Il est sept heures du matin, nous sommes à Melun. A droite la berge boisée en amphithéâtre étale avec une splendide profusion une palette de tons dorés que le brouillard nous voile à moitié. A gauche les ligne du paysage sont d’un choix délicieux. Nous marchons lentement, les vapeurs condensées du matin se balancent au-dessus de l’eau et nous enveloppent parfois de leur humidité pénétrante. A l’heure du déjeuner les officiers du bord m’invitent à prendre le café ; à qui ou à quoi dois-je cette faveur ? sans doute à vos bonnes recommandations. Que ce soit à vos lettres ou à la propreté de mon paletot, ces messieurs sont aimables quoique réservés. Ils pouvaient peut-être l’être davantage ; mais je ne dois pas me plaindre, puisqu’ils avaient le droit de ne pas l’être du tout.

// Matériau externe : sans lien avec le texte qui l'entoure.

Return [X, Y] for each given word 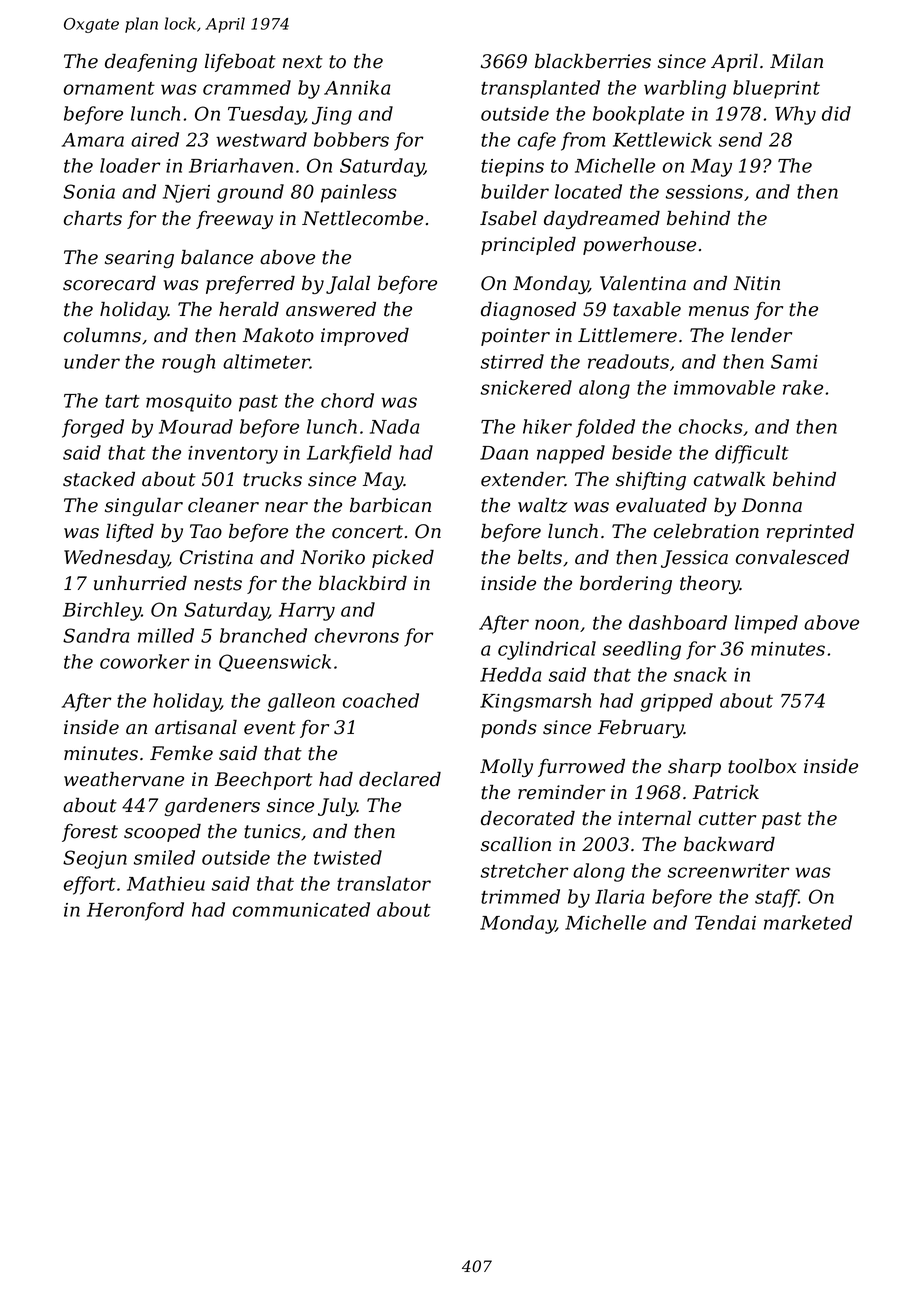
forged [93, 428]
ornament [109, 88]
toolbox [762, 766]
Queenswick [275, 663]
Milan [796, 61]
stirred [512, 361]
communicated [301, 909]
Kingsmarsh [535, 702]
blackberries [593, 61]
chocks [711, 426]
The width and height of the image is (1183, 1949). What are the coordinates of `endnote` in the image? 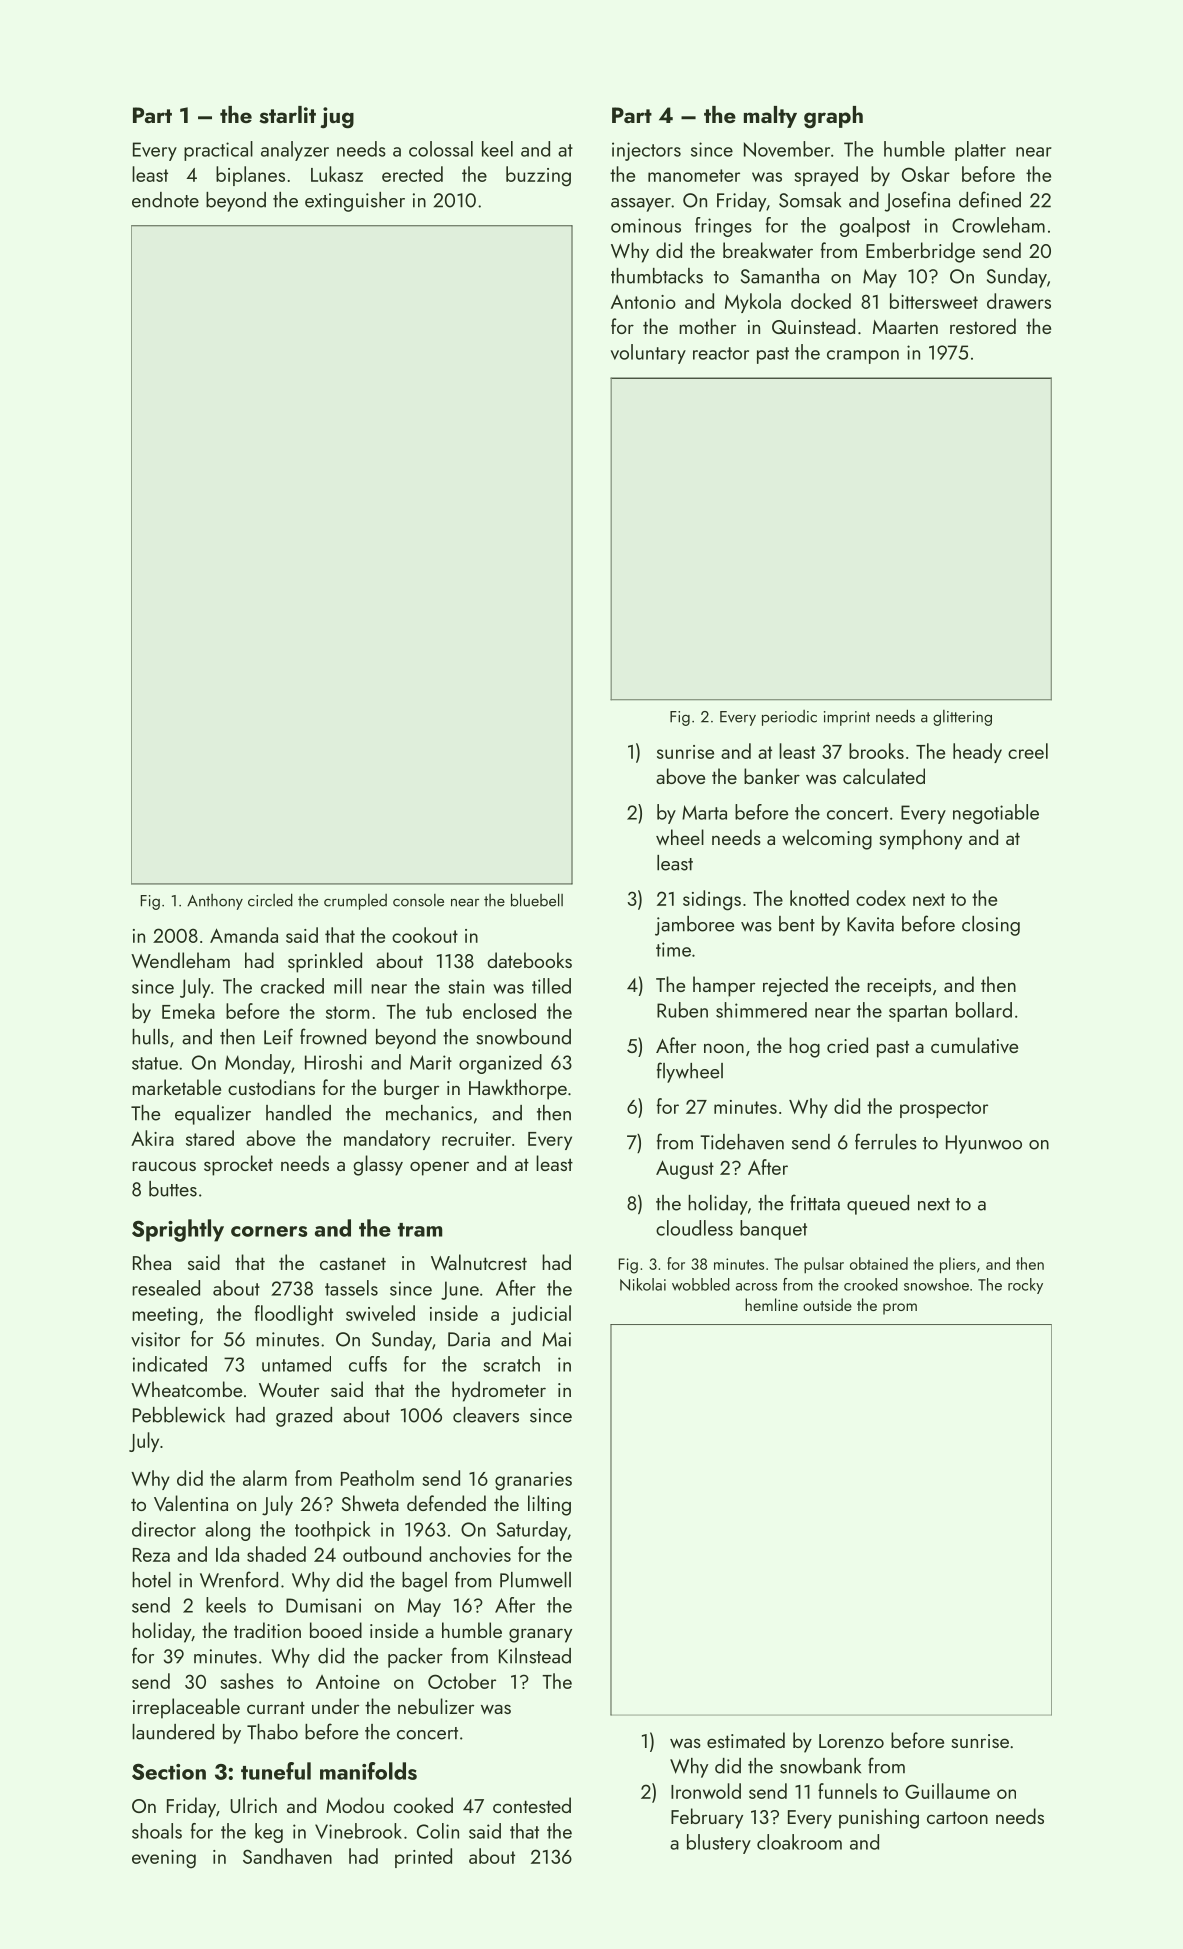 It's located at (165, 200).
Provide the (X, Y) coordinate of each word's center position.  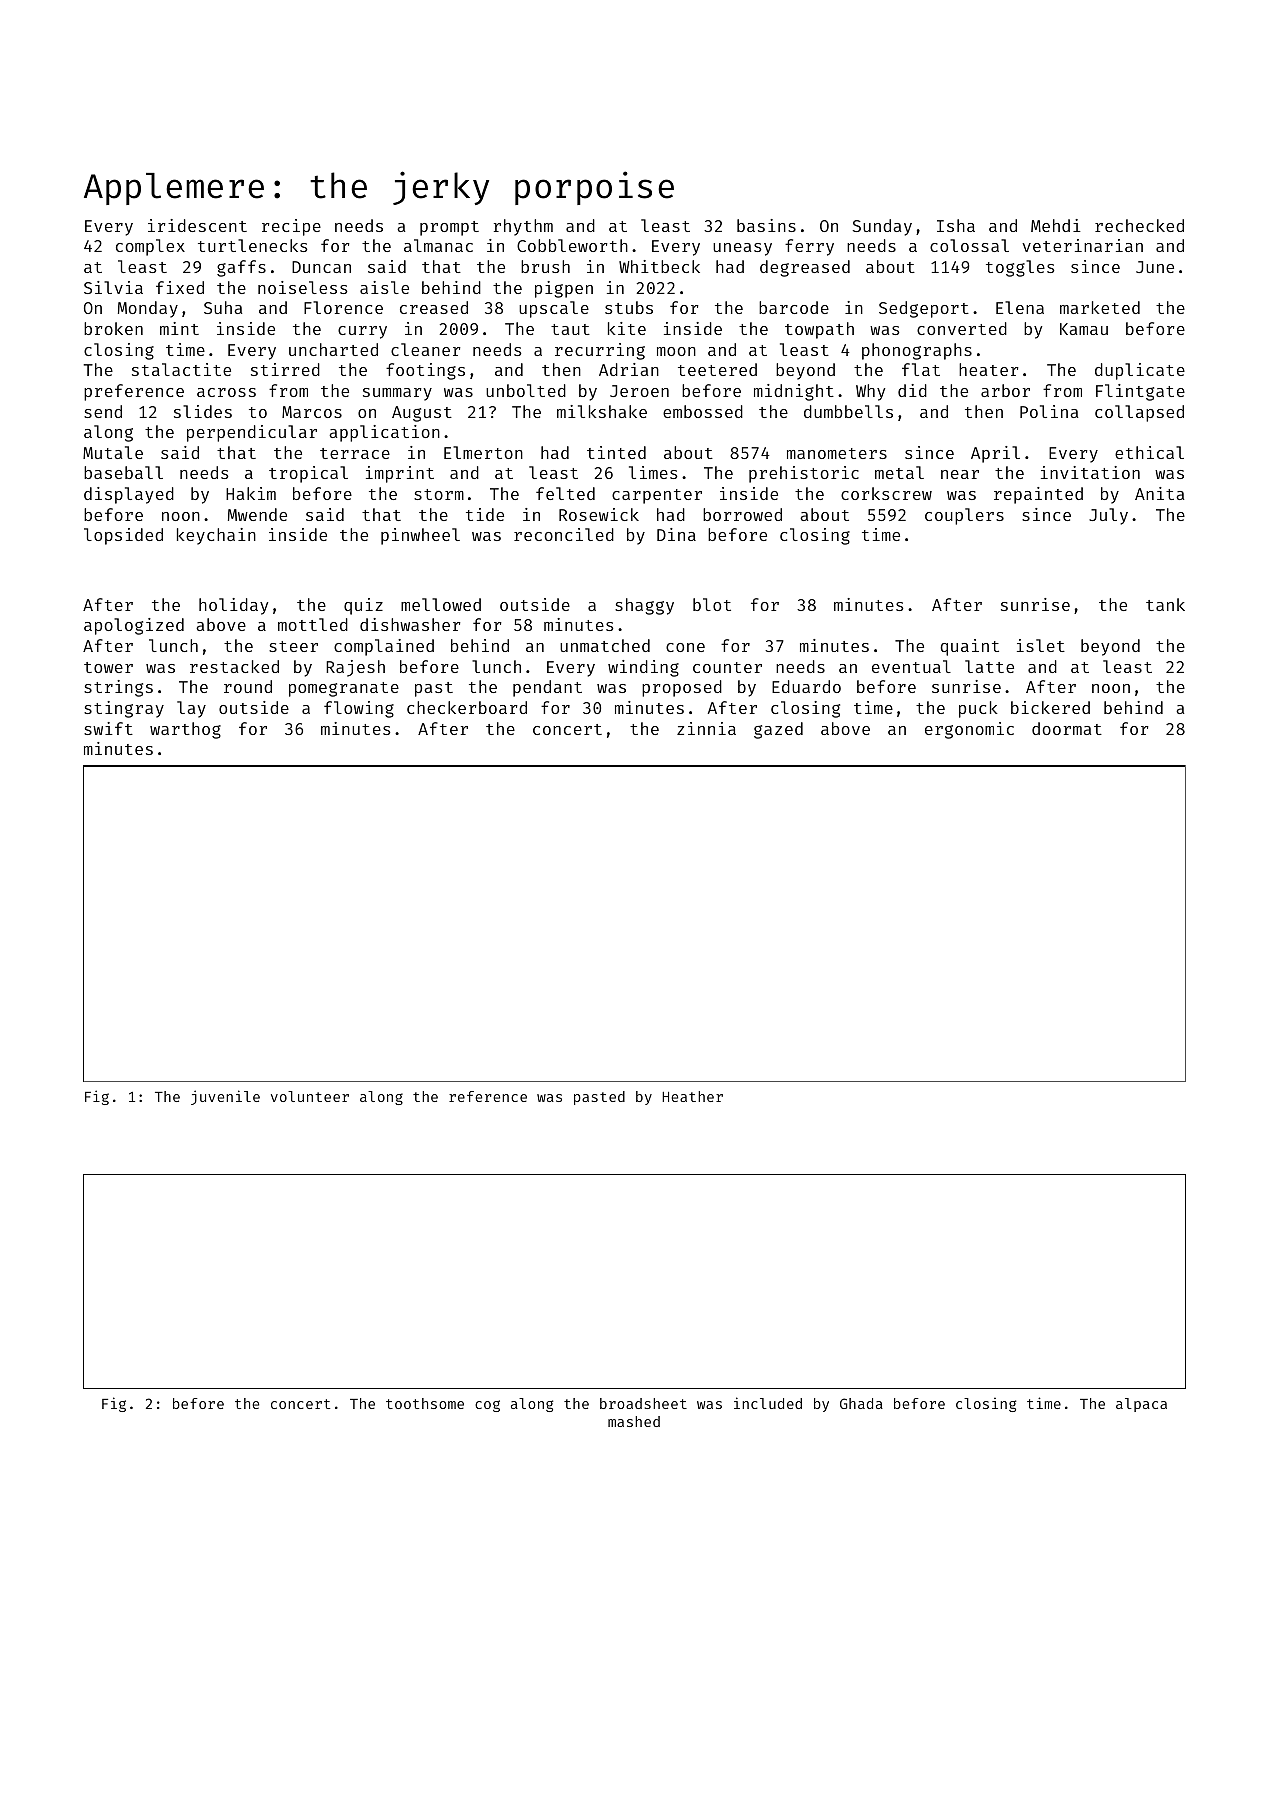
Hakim (251, 493)
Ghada (861, 1403)
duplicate (1140, 371)
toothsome (425, 1403)
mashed (634, 1421)
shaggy (644, 606)
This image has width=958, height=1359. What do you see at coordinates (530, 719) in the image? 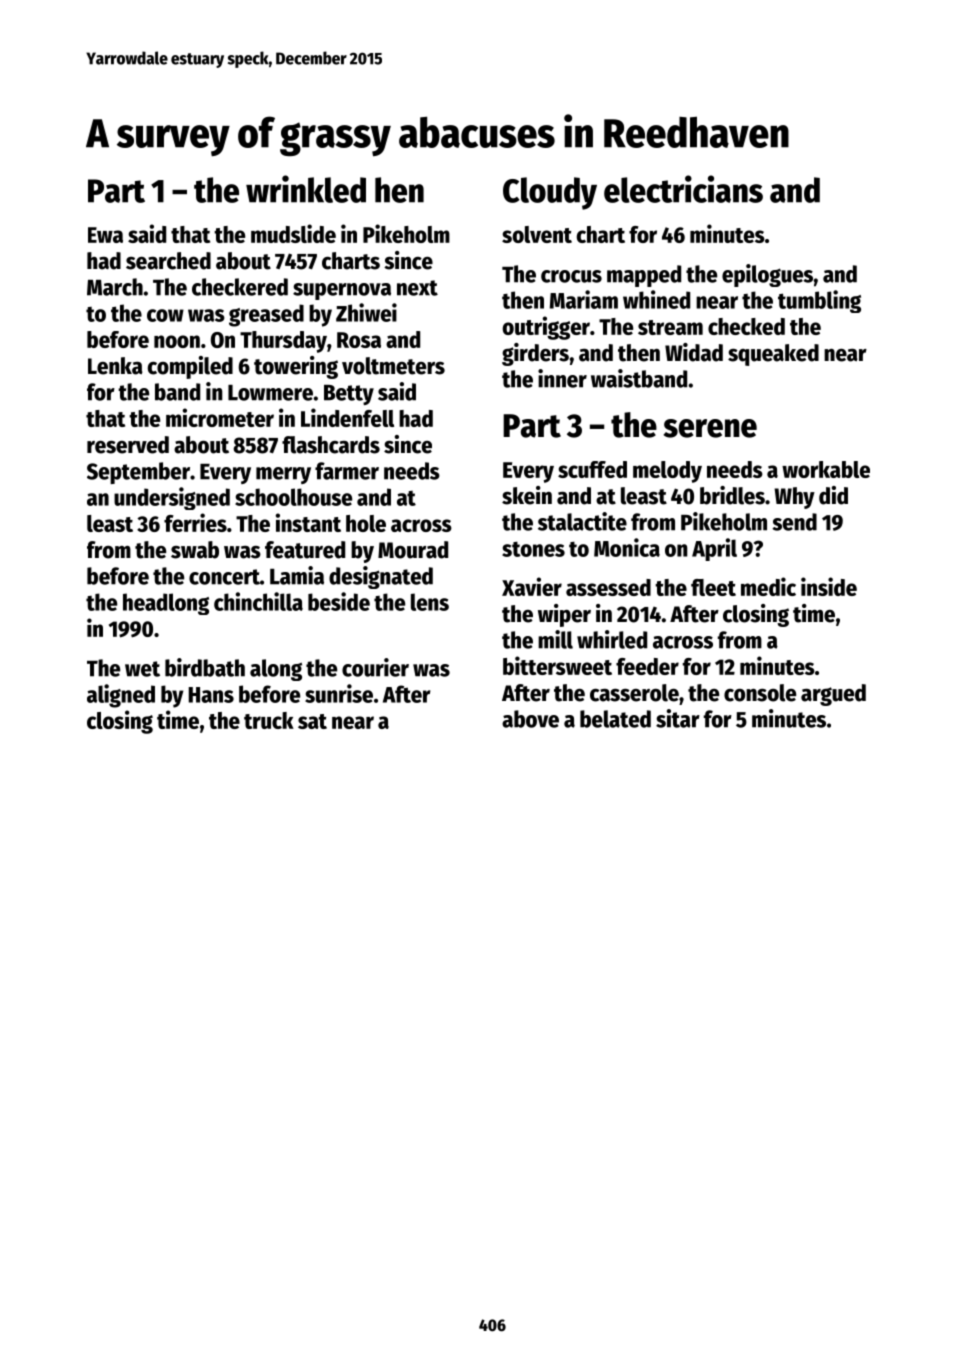
I see `above` at bounding box center [530, 719].
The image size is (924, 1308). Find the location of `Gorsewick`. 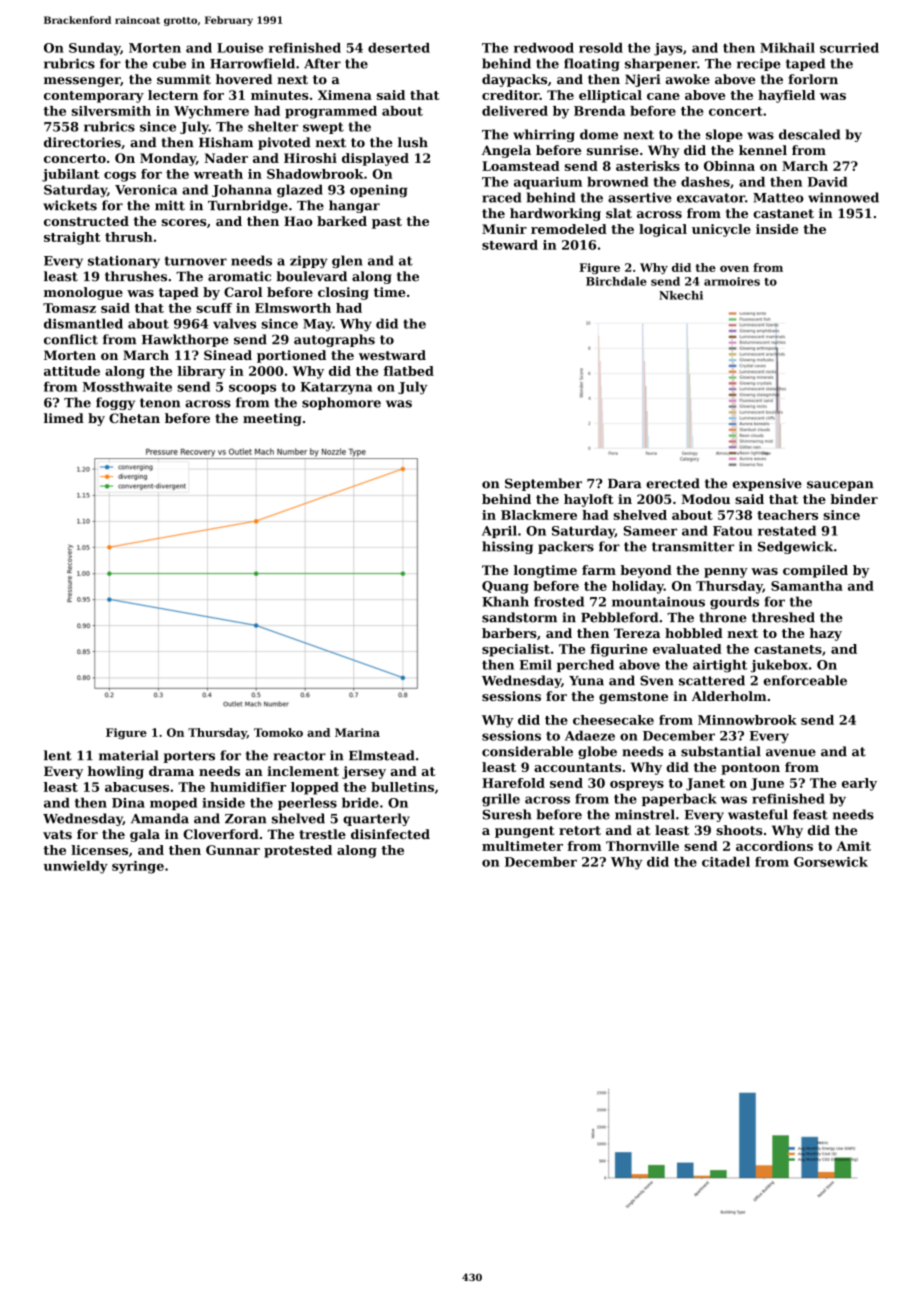

Gorsewick is located at coordinates (831, 862).
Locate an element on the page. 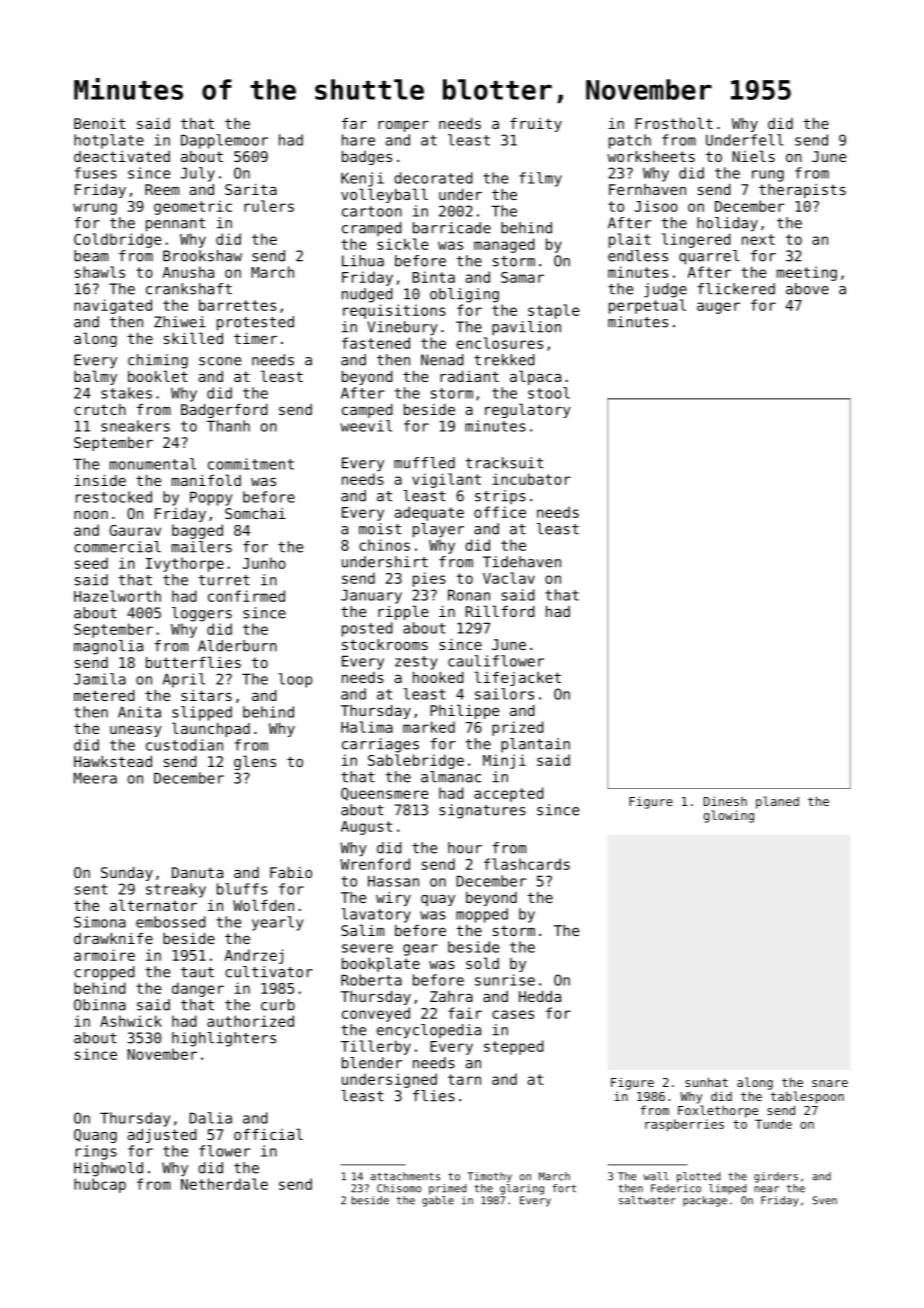  therapists is located at coordinates (802, 191).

Je reconnais qu’en pareil cas la position d’expédition est très délicate ; pour la masse des colons, un mot prononcé avec une intonation plus douce est un thème fécond que la jalousie de quelques-uns ne manque jamais d’exploiter à satiété au nom de l’égalité qu’ils invoquent à tort et à travers. Dans cette extrémité, le capitaine Chappe, obligé de poser pour la sévérité lorsque l’aménité fait le fond de son caractère, dut, pour la justice, établir et conserver entre lui et moi la même distance qu’entre les autres colons et lui ; et s’il la franchit parfois à mon profit, ce ne fut qu’à la dérobée et parce que, reçu avec les chefs de bateau, je jouissais de la même faveur qu’eux, et je passais inaperçu.

Je remarque un changement très sensible ; hier, chaque colon, triste et silencieux, paraissait sentir vivement la gravité de sa situation ; à part quelques hommes, cuirassés pour ainsi dire contre toutes douleurs, la masse semblait affectée péniblement : aujourd’hui, l’insouciance et la légèreté faisant le fond du caractère français reprennent leurs droits. Je reviens un peu sur ma compassion d’hier. Chacun paraît avoir oublié la misère passée, ses amis absents, tous semblent faire bon marché des difficultés du moment, et confondent leur gaieté particulière en un seul et joyeux rire ; mais ces chansons sans à-propos, ces plaisanteries au gros sel, tout cela fait peine à entendre, tout cela fait peine à voir.

Nous approchons de Saint-Mamès, le lit de la Seine commence à se rétrécir visiblement ; nous ne tarderons pas à entrer dans le canal du Loing et à pouvoir descendre à terre. Cette nouvelle, qui court sur toute la ligne du convoi, produit une grande sensation de plaisir, et, malgré la nuit qui nous enveloppe presque tout à coup, des dispositions sont diversement prises par chaque colon désireux de faire de ses jambes un usage oublié.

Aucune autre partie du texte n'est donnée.